** RECORDS TO PROCESS **

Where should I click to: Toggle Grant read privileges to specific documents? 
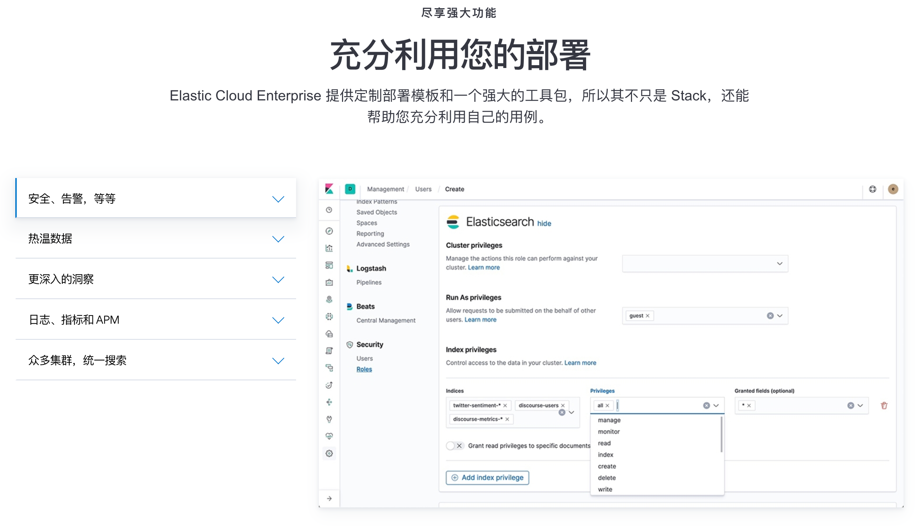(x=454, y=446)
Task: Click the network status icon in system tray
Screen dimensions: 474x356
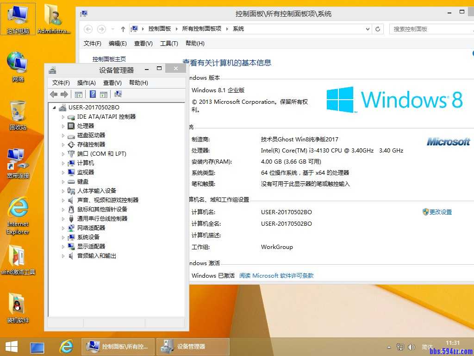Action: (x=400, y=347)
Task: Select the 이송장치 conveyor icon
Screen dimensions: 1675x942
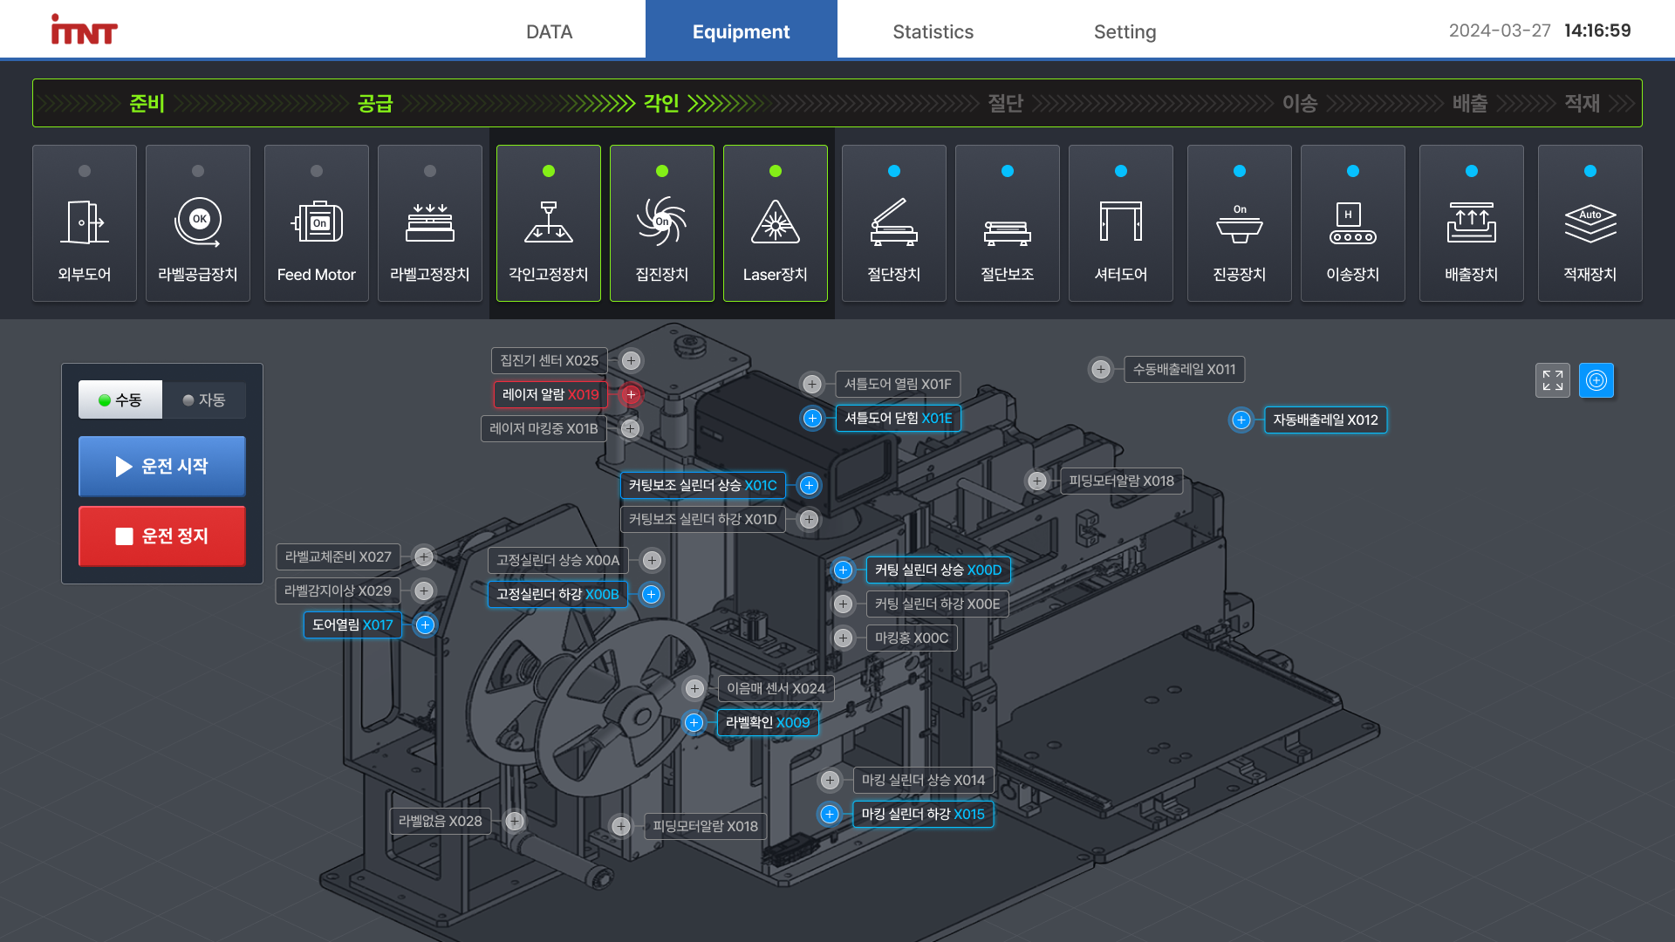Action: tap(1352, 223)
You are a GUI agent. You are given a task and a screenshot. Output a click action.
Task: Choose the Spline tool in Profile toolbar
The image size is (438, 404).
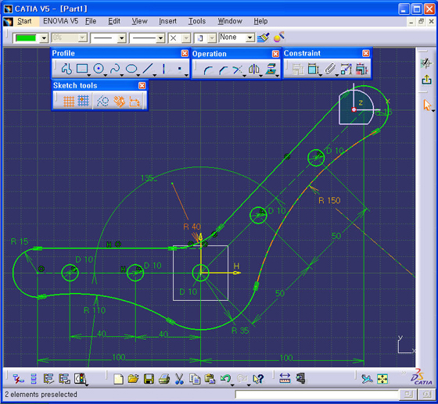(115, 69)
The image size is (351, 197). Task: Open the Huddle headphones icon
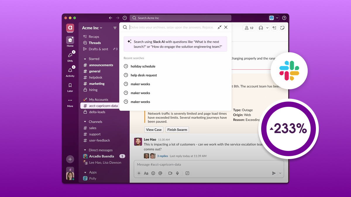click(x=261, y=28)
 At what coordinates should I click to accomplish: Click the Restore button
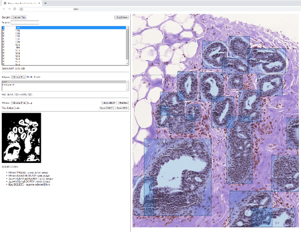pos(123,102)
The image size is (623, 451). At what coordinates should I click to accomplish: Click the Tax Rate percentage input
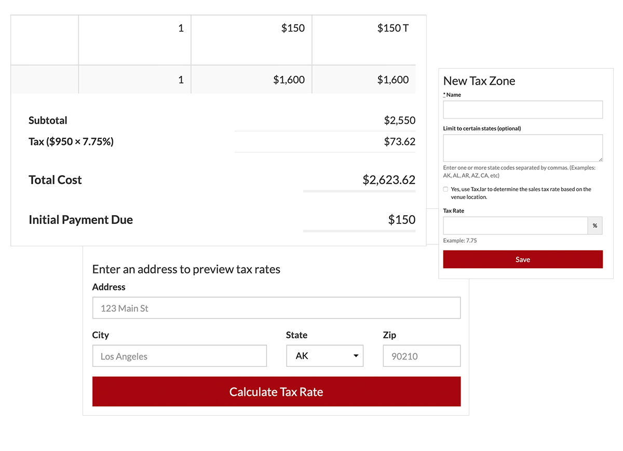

** WHAT THE TASK REQUIRES **
Print every record above word for word, keeping each line as it appears, and omit the pictures.

** FINISHED TASK **
Where should I click to: Toggle Grant read privileges to specific documents? 
(x=454, y=446)
Task: Click the network status icon in system tray
Screen dimensions: 474x356
Action: (x=400, y=347)
Task: Select the 이송장치 conveyor icon
Screen dimensions: 1675x942
Action: tap(1352, 223)
You are a GUI agent. You are given a task and a screenshot. Output a click action.
Task: Choose the Spline tool in Profile toolbar
The image size is (438, 404).
(115, 69)
The image size is (351, 197). Task: Open the Huddle headphones icon
click(x=261, y=28)
 At what coordinates should I click to accomplish: Click the Restore button
pos(123,102)
The image size is (623, 451). At what coordinates should I click to accomplish: Click the Tax Rate percentage input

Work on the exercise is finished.